When Ryoji Ikeda performed a live version of his piece “data.matrix” at Pierce Studio in the Pittsburgh Cultural Trust Arts Education Center during the Sept. 23 Gallery Crawl, he did so to a capacity crowd.
“We had to turn people away,” says curator Murray Horne.
Ikeda, a Japanese sound and visual artist who lives and works in Paris, is becoming something of a household name among millennials, Horne says. “He just had his 50th birthday. He’s been doing this kind of work for quite a number of years, and he’s known throughout the world for doing this sort of work.”
Case in point: In October 2014, Ikeda’s piece “test pattern” was brought outdoors and reimagined for Times Square in New York City. From 11:57 p.m. to midnight each night of the month, digital screens featured tightly synchronized, flickering black-and-white imagery mining data for mathematical beauty as part of “Midnight Moment,” a monthly presentation by the Times Square Advertising Coalition and Times Square Arts.

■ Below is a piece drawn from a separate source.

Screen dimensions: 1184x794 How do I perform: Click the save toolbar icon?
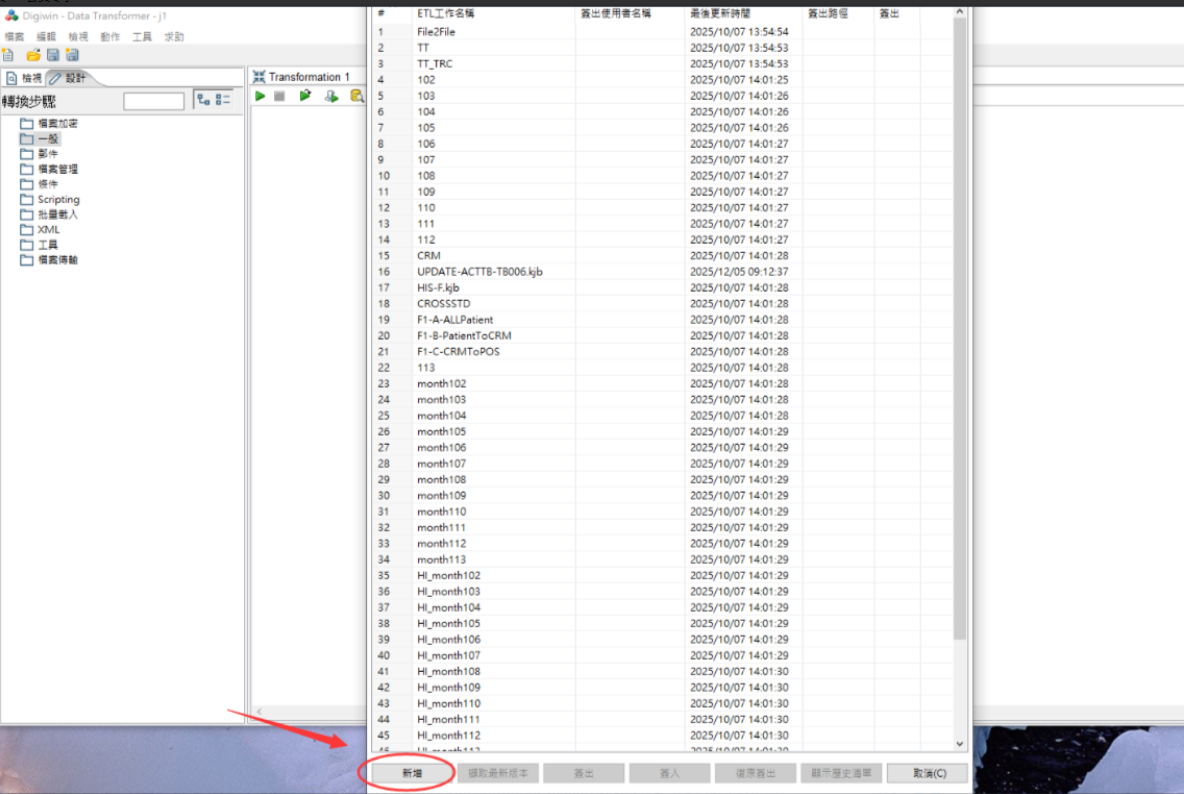[53, 55]
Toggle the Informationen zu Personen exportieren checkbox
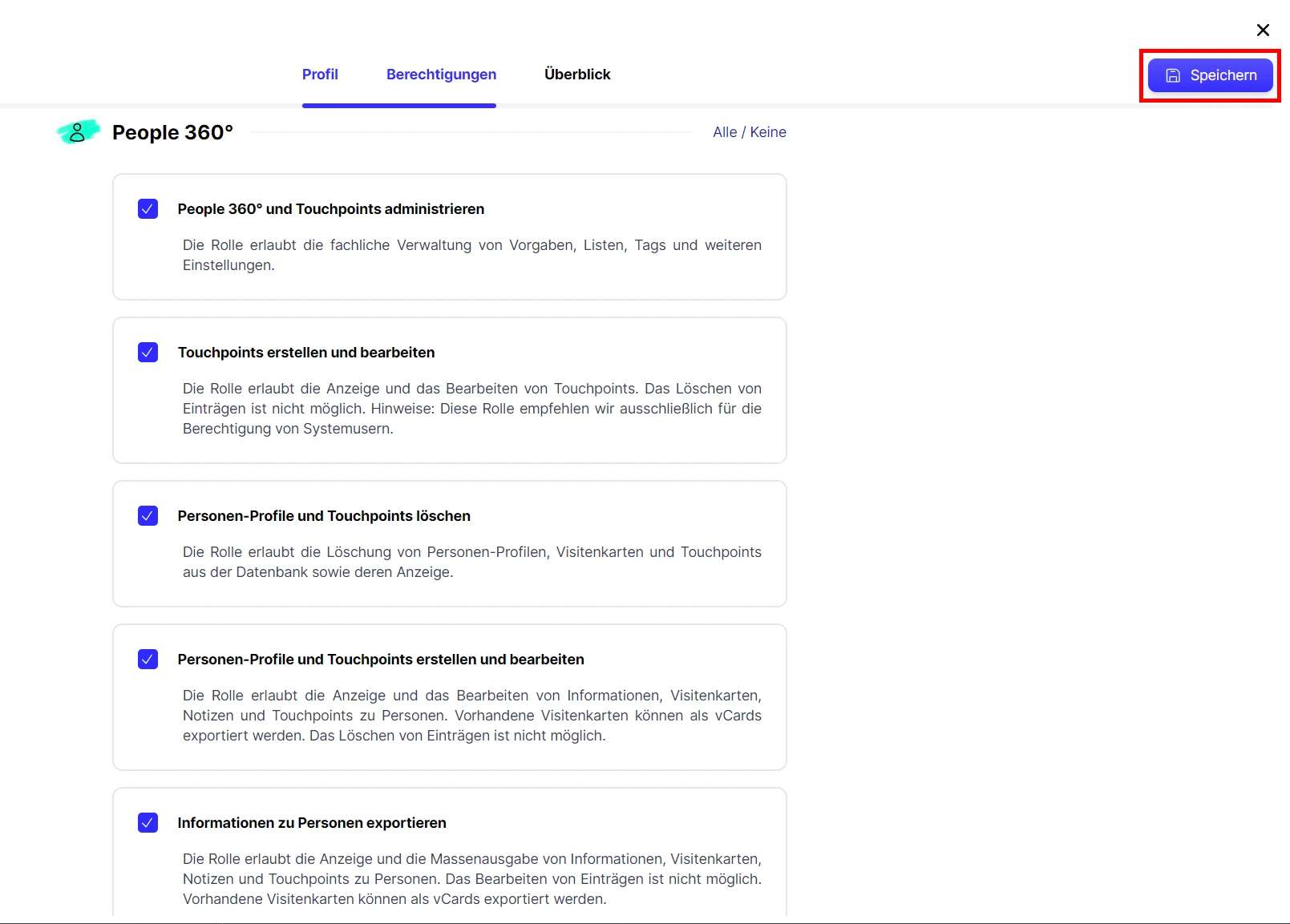 (x=148, y=823)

Even before then, Ikeda had gained a global reputation as one of the few international artists working convincingly across both visual and sonic media. He elaborately orchestrated sound, visuals, materials, physical phenomena and mathematical notions into immersive live performances and installations at prominent institutions and festivals such as the Museum of Contemporary Art in Tokyo, Singapore Art Museum; Ars Electronica Center in Linz, Austria; Elektra Festival in Montreal; Grec and Sonar Festivals in Barcelona; and the Palazzo Grassi in Venice.
Since his Sept. 23 performance, Ikeda has headed back to Paris. But “data.matrix” remains on display, in the form of a 10-channel video on a 10-minute loop, through Dec. 31 at Wood Street Galleries, just two blocks away from the Pierce Studio, above the Wood Street T Station.
Projected on 10 screens that span a 60-foot wall, “data.matrix” features a variety of shimmering black-and-white imagery that unfolds before the viewer to strobe-light effect.
The piece actually begins with data Ikeda recorded from broken computers, then moves into DNA sequencing and, ultimately, a variety of mathematical algorithms shown on each screen.
“This is as good as new media gets,” Horne says of the piece, which, in addition to the imagery, is accompanied by a multilayered sound score.
“The sound is like poetry,” Horne says. “After a while, it becomes very contemplative.”
Ikeda’s music is concerned primarily with sound in a variety of “raw” states, such as sine tones and noise. He often uses frequencies at the edges of the range of human hearing. The result is a highly imaginative score comprised of beat patterns and a variety of discrete tones and noises that create the semblance of a drum machine.
Born in 1966 in Gifu, Ikeda has long been fascinated with combining data, light and sound.
Horne first learned of Ikeda’s work in 1997 when Wood Street displayed the work of the late Teiji Furuhashi, a founding member of Dumb Type, a performance dance troupe from Kyoto, for which Ikeda created musical scores. “His work with Dumb Type was brilliant,” Horne says.
That brilliance can be experienced yet again when contemplating the sound aspect of this piece, which emanates from 10 speakers, each perfectly timed to coincide with the videos, Horne says. “It gives you a place in space relative to the data,” he says in regard to the sound.
“Data.matrix” is part of Ikeda’s larger “datamatics” art project begun in 2006 that “explores the potential to perceive the invisible multisubstance of data that permeates our world,” according to the artist’s website.
Projecting dynamic, computer-generated imagery in pared-down black and white with striking color accents, Ikeda’s intense, yet minimal, graphic renderings of data progress through multiple dimensions.
Horne says the overall effect “is like the sequencing for all data.”
Kurt Shaw is a Tribune-Review contributing writer.